Yes, but aren’t you conflating warfare with terrorism and combat, all at once. You seem to be saying that if a non-state actor uses violence in order to achieve political ends, then it is by definition terrorism. The USAF does it, it is combat; a non-state actor does it, it is terrorism. That seems a little too blurry for my liking.
I prefer the definition of terrorism as “any action, … that is intended to cause death or serious bodily harm to civilians or non-combatants, when the purpose of such an act, by its nature or context, is to intimidate a population, or to compel a Government or an international organization to do or to abstain from doing any act”. By that definition, I don’t think that WOU was a terrorist organisation.
The alternative is that we find another definition of terrorism that includes non-lethal acts, such as mass-disruption or cyber acts. Even then you’d need to intend to terrorise to make the grade. Also, I don’t think we should lose touch of the fact that these things come in different degrees of severity and should not be thoughtlessly lumped together into one.
I guess the definitional problem with terrorism is at the root of my comment. The scholarly community doesn’t agree, the US Government doesn’t agree, and the UN doesn’t agree on a definition. Yours is perfectly reasonable, of course, but not beyond challenge. Given the difficulties of defining terrorism, might we not be better simply to talk about different types of war, different types of combat, and different tactics?
Among the problems I have with your definition is that when Al Qaida strikes the USS Cole, that isn’t terrorism. Yet, when Al Qaida strikes other Americans whom it does not morally or legally distinguish from the uniformed military that IS terrorism.
Aside from the comparable morphology of those attacks, the deeper problem is that the terms “civilian” and “non-combatant” are contested, not objective. (AQ says “civilian” is not an Islamically-grounded term and that those who support those in combat are equivalent to combat.)
Back to the Weather Underground case specifically, I’m not sure that it’s a useful distinction to make between terrorizing a population by killing people and terrorizing a population by almost killing people.
So, I guess I’d conclude this by saying that terrorism implies war (though the converse is not true) but that neither, per se, implies lethality. And yes, I do believe that governments don’t do terrorism because they have a legal monopoly on force. (I know that’s controversial, but it seems to me to be the least definitionally problematic. Of course, governments can do all sorts of bad things, but I don’t think it’s helpful to think of them as “terrorism” per se.)

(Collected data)
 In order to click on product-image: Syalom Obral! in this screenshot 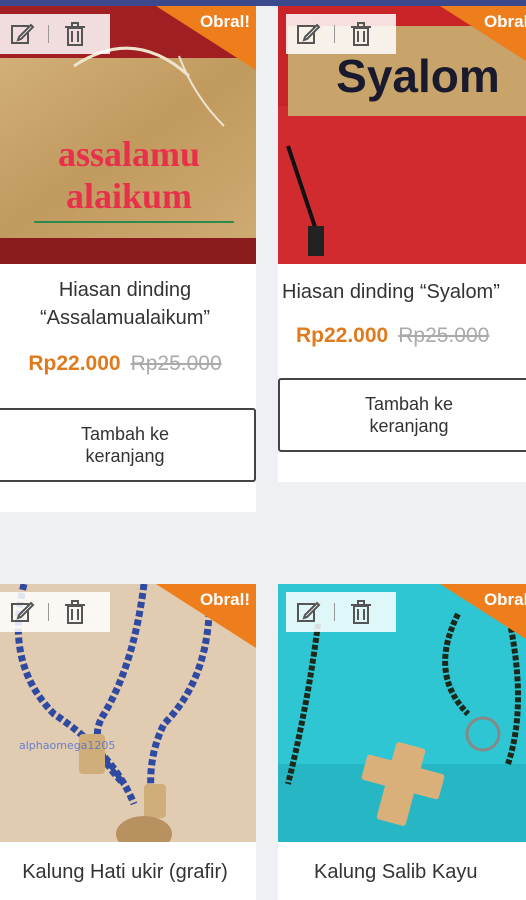, I will do `click(402, 135)`.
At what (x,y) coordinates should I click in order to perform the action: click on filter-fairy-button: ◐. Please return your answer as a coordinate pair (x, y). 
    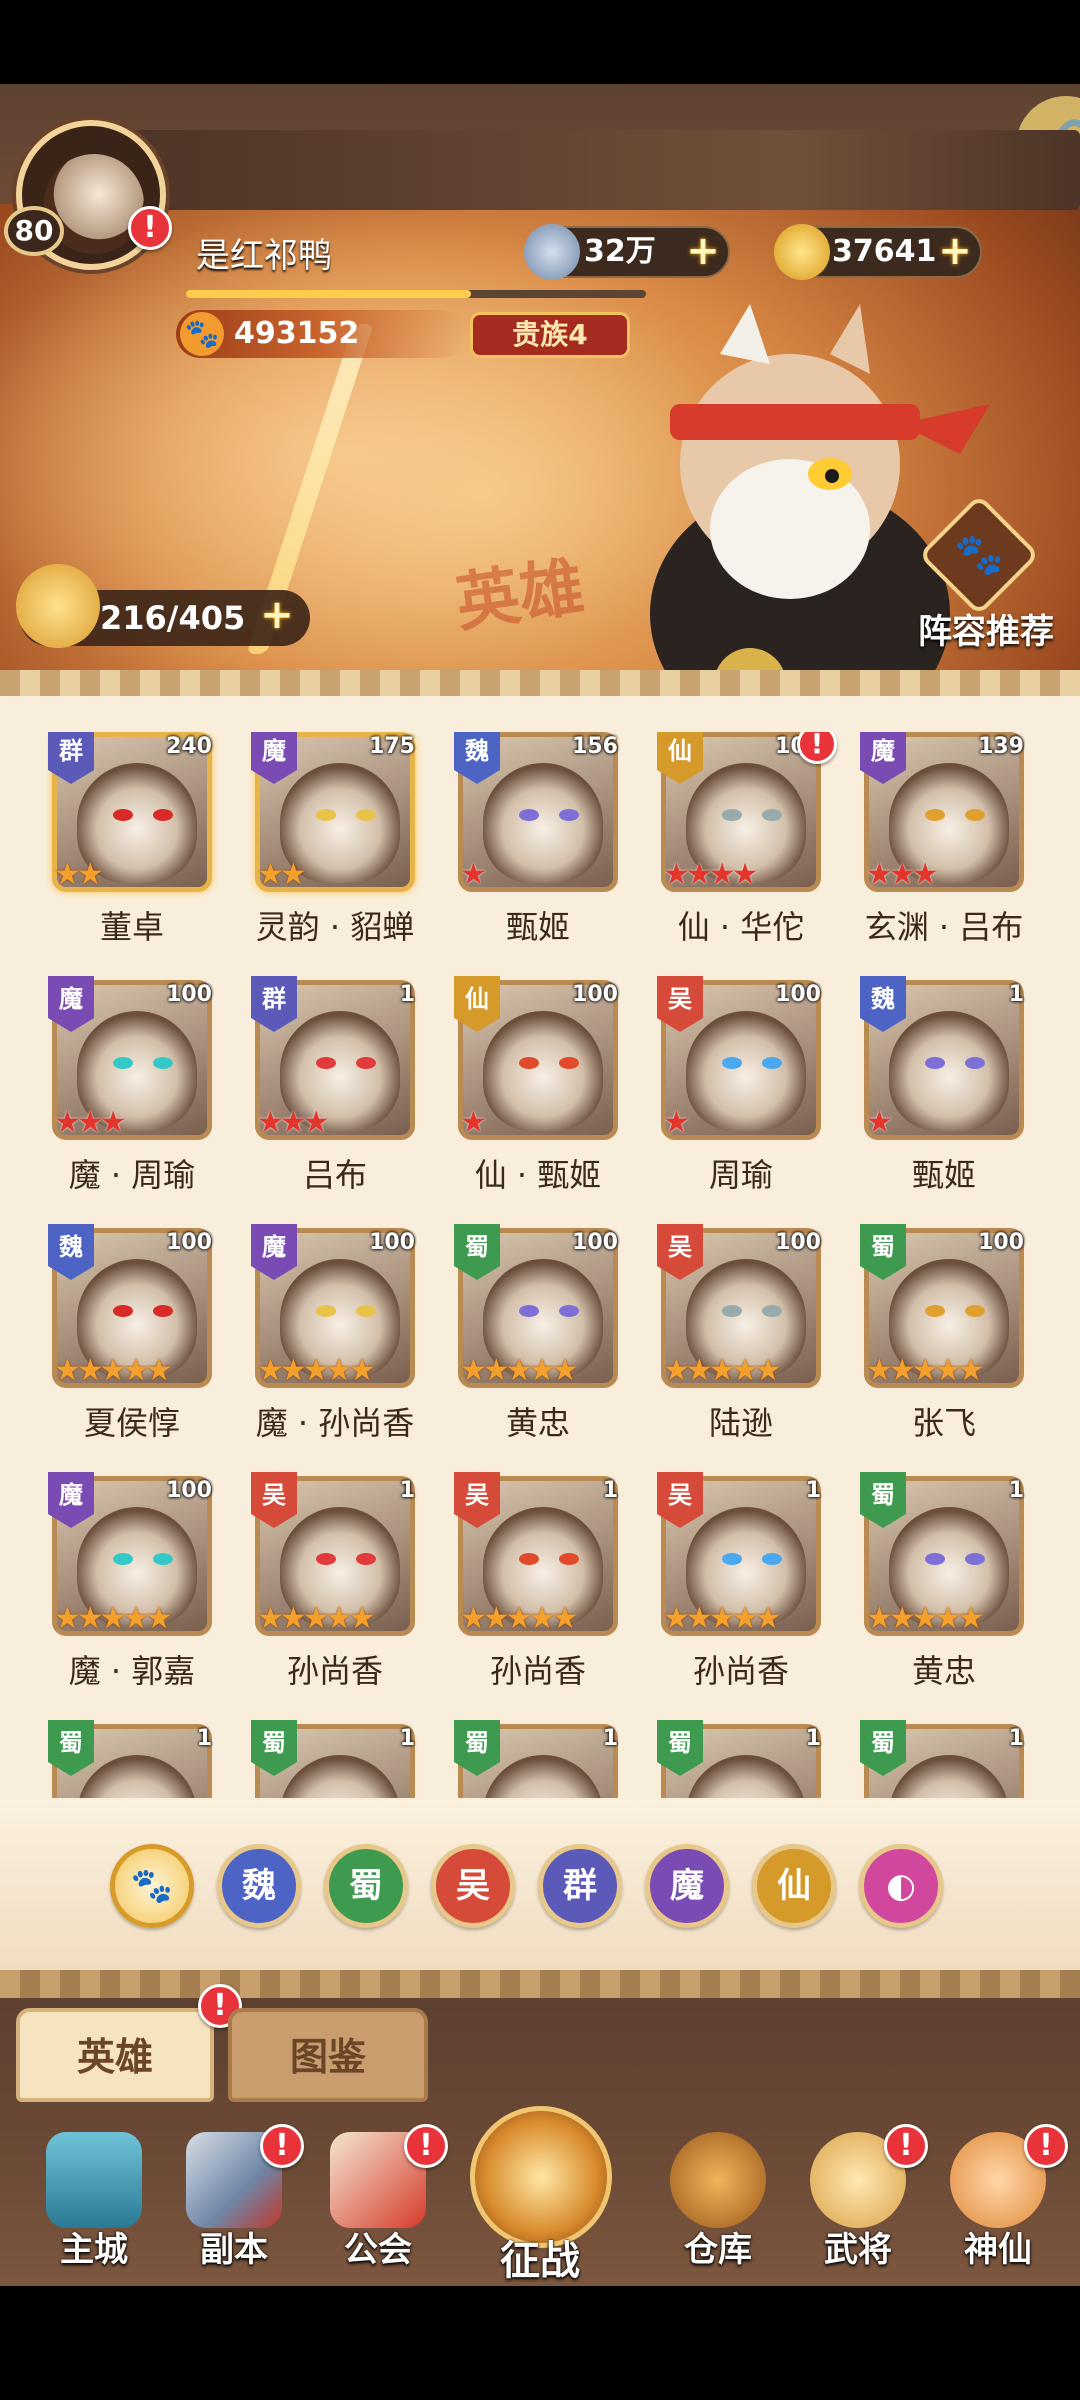
    Looking at the image, I should click on (901, 1886).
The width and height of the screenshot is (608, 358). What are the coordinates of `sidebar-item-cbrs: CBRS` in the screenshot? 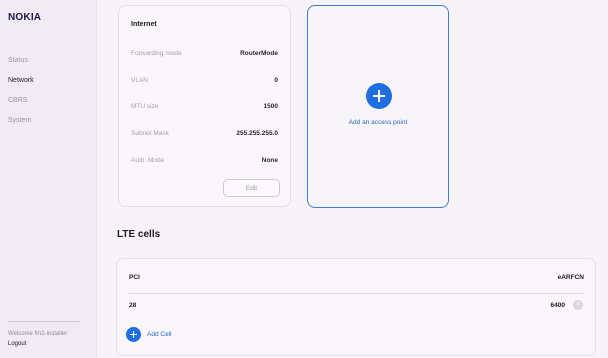 It's located at (21, 106).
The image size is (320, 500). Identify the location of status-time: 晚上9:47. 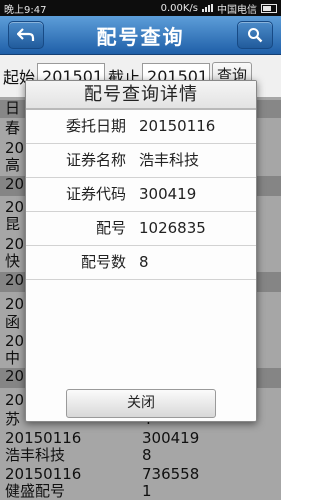
(26, 10).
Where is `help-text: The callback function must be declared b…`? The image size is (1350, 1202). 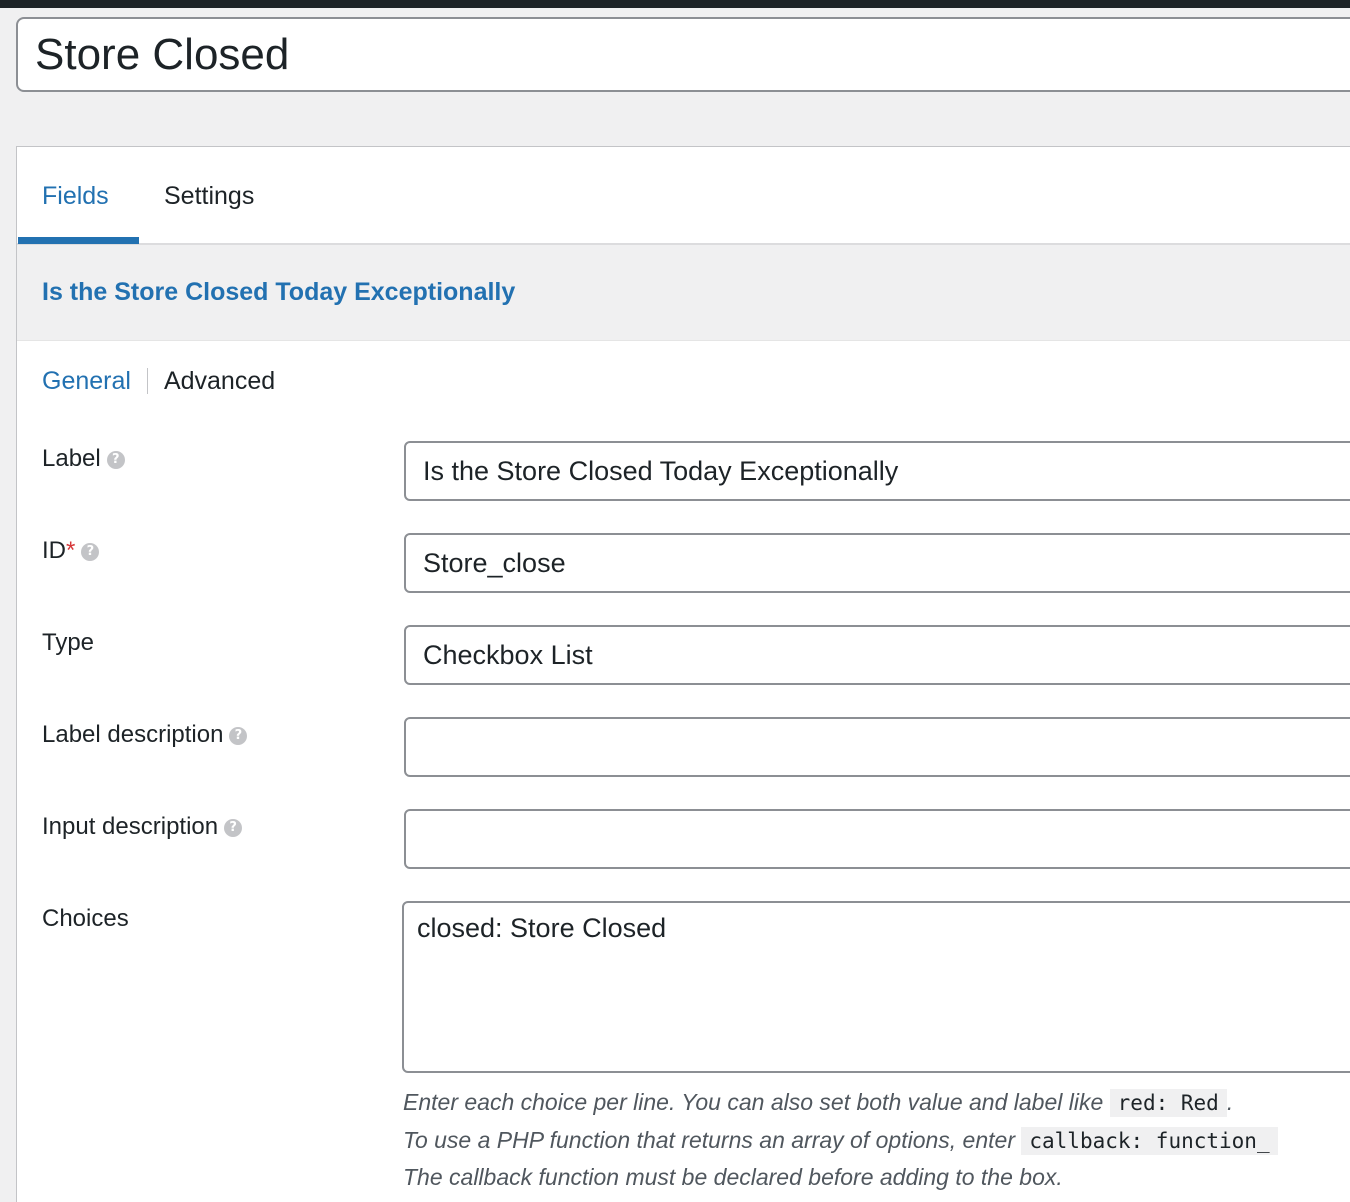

YOUR OBJECTIVE –
Write out the passage of the excerpt on defining terrorism between "Among the problems" and "almost killing people.", inclusive.

TASK RESPONSE –
Among the problems I have with your definition is that when Al Qaida strikes the USS Cole, that isn’t terrorism. Yet, when Al Qaida strikes other Americans whom it does not morally or legally distinguish from the uniformed military that IS terrorism.
Aside from the comparable morphology of those attacks, the deeper problem is that the terms “civilian” and “non-combatant” are contested, not objective. (AQ says “civilian” is not an Islamically-grounded term and that those who support those in combat are equivalent to combat.)
Back to the Weather Underground case specifically, I’m not sure that it’s a useful distinction to make between terrorizing a population by killing people and terrorizing a population by almost killing people.